JOB |
Rewrite the items below as a numbered list, skipping any blank lines. Leave the pictures out of your answer.

[Lines of data]
────────────────

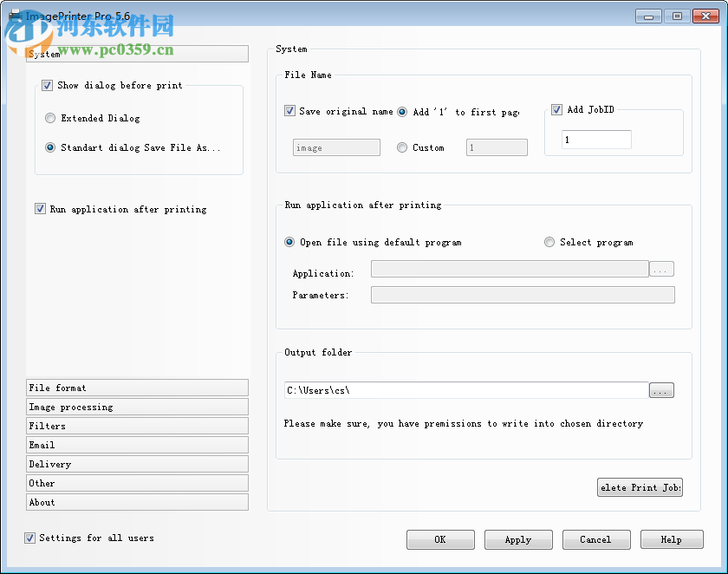
Task: Switch to the File format section
Action: 137,388
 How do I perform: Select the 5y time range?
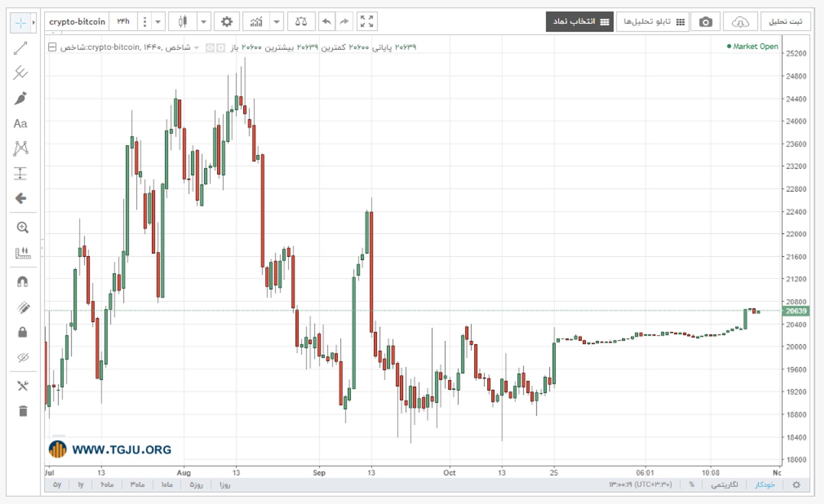click(57, 485)
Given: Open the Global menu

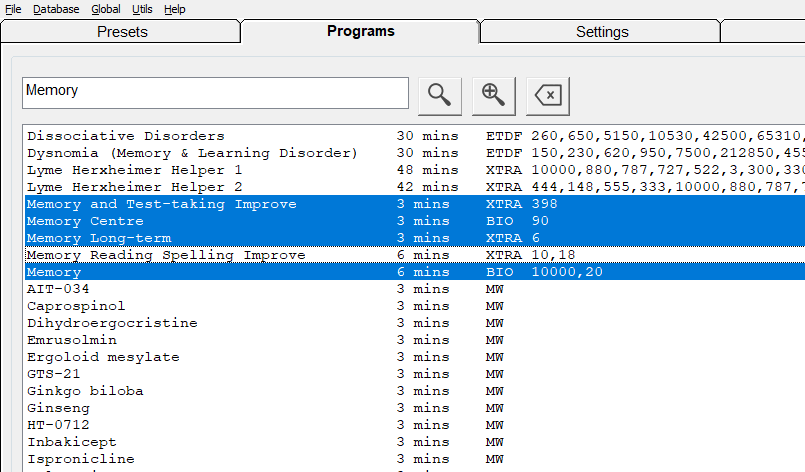Looking at the screenshot, I should (105, 9).
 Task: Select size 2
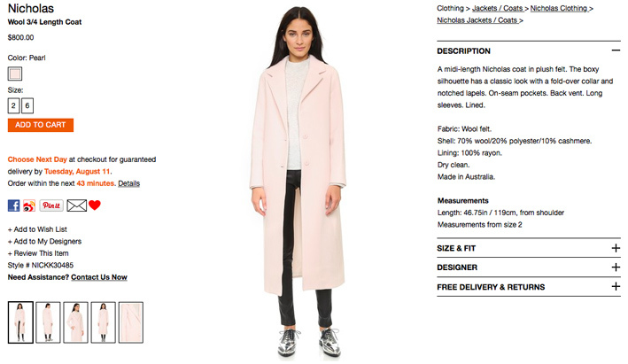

────────────────

RESPONSE |
1. Task: Switch to the File format section
2. Action: 137,388
3.  How do I perform: Select the 5y time range?
4. click(57, 485)
5. Given: Open the Global menu
6. Looking at the screenshot, I should (105, 9).
7.  Task: Select size 2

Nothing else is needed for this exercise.